Given some textual file, I need to read each alphanumeric characters and code them using Huffman's algorithm.
Reading characters, storing probabilities and creating nodes are solved as well as creating Huffman's trie using pointers.
However, I need to create and initialize Huffman's tree using a sequential representation of a binary tree, without any pointers.
This could be done by creating a regular tree using pointers and then just reading it into the array, but I aim to directly populate an array with the nodes.

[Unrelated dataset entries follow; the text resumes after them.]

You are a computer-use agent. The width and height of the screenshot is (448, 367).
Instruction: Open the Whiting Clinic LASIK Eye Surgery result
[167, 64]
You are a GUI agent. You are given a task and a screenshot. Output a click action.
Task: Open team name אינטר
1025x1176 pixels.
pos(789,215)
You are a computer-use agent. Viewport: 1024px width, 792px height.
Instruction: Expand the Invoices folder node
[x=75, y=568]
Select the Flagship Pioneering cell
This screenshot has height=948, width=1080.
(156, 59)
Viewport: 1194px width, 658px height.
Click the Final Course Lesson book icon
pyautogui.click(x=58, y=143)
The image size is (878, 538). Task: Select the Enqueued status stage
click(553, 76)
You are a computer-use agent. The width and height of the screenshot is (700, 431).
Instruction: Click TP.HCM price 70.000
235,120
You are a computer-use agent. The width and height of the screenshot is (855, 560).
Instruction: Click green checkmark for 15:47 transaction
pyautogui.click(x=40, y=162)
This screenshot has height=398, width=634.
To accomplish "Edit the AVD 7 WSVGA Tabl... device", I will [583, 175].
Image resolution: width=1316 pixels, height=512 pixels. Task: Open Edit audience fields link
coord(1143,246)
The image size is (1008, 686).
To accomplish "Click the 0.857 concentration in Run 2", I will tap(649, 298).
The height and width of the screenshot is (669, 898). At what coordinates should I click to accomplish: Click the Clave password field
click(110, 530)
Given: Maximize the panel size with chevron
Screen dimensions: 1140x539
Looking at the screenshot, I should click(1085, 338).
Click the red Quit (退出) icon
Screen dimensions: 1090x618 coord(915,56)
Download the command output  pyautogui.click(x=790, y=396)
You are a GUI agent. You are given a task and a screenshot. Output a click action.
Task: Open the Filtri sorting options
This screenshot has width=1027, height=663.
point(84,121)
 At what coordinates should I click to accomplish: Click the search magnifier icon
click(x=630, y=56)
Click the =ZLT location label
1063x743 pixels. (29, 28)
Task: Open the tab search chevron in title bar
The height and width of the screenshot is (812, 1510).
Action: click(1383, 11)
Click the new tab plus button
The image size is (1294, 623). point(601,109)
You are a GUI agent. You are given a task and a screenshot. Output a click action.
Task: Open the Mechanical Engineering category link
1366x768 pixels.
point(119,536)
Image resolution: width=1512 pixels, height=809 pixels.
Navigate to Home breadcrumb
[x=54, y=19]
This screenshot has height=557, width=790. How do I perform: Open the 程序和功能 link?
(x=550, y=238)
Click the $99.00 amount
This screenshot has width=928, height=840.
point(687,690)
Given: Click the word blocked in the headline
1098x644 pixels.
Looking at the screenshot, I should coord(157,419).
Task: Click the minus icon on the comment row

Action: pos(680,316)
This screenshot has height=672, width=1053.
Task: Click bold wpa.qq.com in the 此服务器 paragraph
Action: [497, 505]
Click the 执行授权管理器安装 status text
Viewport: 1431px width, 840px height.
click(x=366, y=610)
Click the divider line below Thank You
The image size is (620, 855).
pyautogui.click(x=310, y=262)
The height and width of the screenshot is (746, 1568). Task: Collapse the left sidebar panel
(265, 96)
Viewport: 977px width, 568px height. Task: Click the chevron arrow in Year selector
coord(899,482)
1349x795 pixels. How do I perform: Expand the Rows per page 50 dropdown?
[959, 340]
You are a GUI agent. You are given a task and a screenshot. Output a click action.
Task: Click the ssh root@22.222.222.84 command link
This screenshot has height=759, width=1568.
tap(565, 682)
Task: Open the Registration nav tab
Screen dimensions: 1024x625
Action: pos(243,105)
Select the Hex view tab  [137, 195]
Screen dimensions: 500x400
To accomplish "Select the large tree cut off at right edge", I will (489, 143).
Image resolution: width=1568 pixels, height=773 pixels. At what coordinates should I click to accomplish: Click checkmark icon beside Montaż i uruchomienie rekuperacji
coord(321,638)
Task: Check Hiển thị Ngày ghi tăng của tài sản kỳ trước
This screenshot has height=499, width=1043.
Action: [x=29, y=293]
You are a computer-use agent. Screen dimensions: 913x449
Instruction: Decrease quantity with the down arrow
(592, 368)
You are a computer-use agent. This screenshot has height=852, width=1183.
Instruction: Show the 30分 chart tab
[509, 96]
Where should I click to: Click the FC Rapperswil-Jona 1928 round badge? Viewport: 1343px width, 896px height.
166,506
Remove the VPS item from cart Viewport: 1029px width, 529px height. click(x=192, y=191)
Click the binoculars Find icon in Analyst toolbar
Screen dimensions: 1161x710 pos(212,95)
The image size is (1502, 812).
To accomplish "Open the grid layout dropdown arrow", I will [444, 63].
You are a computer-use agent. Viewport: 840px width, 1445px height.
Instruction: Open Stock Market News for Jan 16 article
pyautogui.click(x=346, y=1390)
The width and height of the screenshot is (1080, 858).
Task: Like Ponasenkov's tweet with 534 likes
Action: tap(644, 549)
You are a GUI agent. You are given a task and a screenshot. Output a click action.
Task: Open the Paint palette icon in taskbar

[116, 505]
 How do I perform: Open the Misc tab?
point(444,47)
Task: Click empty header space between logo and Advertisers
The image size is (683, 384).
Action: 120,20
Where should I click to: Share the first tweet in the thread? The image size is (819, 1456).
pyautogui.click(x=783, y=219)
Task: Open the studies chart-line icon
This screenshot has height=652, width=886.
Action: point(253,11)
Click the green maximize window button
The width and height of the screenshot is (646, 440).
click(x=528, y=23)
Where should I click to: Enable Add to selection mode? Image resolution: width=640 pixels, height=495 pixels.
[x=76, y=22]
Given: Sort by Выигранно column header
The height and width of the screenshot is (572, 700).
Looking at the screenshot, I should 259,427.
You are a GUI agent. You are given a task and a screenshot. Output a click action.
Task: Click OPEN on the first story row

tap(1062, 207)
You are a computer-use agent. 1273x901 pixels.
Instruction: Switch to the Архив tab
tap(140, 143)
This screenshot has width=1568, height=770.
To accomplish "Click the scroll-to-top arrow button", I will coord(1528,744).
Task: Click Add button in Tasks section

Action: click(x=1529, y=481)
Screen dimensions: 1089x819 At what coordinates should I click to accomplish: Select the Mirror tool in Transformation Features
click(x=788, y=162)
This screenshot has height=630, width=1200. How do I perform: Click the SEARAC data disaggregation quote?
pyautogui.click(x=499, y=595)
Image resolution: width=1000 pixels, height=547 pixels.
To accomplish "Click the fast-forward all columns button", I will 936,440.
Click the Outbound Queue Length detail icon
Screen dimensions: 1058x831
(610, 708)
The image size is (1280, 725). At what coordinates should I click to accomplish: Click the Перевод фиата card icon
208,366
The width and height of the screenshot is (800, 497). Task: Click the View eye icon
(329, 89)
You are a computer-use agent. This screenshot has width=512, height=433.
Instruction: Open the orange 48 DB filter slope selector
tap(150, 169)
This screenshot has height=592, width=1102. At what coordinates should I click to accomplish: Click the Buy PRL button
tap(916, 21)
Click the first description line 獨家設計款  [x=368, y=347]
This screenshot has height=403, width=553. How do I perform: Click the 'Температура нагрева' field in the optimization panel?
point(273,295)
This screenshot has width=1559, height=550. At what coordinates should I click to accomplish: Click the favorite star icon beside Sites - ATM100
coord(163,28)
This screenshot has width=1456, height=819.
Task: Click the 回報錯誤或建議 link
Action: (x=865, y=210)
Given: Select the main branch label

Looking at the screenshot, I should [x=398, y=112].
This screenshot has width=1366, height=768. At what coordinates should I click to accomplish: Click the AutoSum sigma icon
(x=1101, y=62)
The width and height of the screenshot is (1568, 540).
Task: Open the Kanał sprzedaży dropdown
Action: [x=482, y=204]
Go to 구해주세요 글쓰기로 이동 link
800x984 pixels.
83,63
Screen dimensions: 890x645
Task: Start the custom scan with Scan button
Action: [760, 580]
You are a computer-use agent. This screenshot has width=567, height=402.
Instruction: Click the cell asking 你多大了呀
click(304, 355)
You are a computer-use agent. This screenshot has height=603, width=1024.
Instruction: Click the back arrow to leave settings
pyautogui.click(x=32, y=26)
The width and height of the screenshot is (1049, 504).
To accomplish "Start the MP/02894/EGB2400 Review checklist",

I considered creating smaller trees and merging them together but opted for a matrix representation where I would gather elements with the smallest probabilities from a binary heap and store them into the rows of a matrix where row of a matrix would represent the level at which the node should be in a binary tree, in a reverse order that is.
E.g. Given characters and their probabilities as char[int] pairs.
a[1], b[1], c[2], d[1], e[3], f[11], g[2]
I aim to create matrix that looks like
____________________________________
a | b | d | g |
____________________________________
ab | c | dg | e |
____________________________________
abc | deg | | |
____________________________________
abcdeg | f | | |
____________________________________
abcdefg | | | |
____________________________________
Where levels of a, b, c, d, e & f would be rows of a matrix.
Currently, I'm stuck on how to recursively increment levels of elements when their "parent" moves (If I'm combining two nodes from the different levels ['ab' and 'c'], I easily equal level of c with ab and solve problem, but in case that for example 'c' and 'd' where both in second row) and how to create the full binary tree (If it has left son, it needs to have right one) with only levels of terminal nodes.
In advance, I understand that the question is not very specific and would appreciate to hear if there's another approach to this problem instead of just solving the mentioned one.
Is this a contrived problem for homework? I ask because representations of trees that don't use links require O(2^h) space to store a tree of height h. This is because they assume the tree is complete, allowing index calculations to replace pointers. Since Huffman trees can have height h=m-1 for an alphabet of size m, the size of the worst case array could be enormous. Most of it would be unused.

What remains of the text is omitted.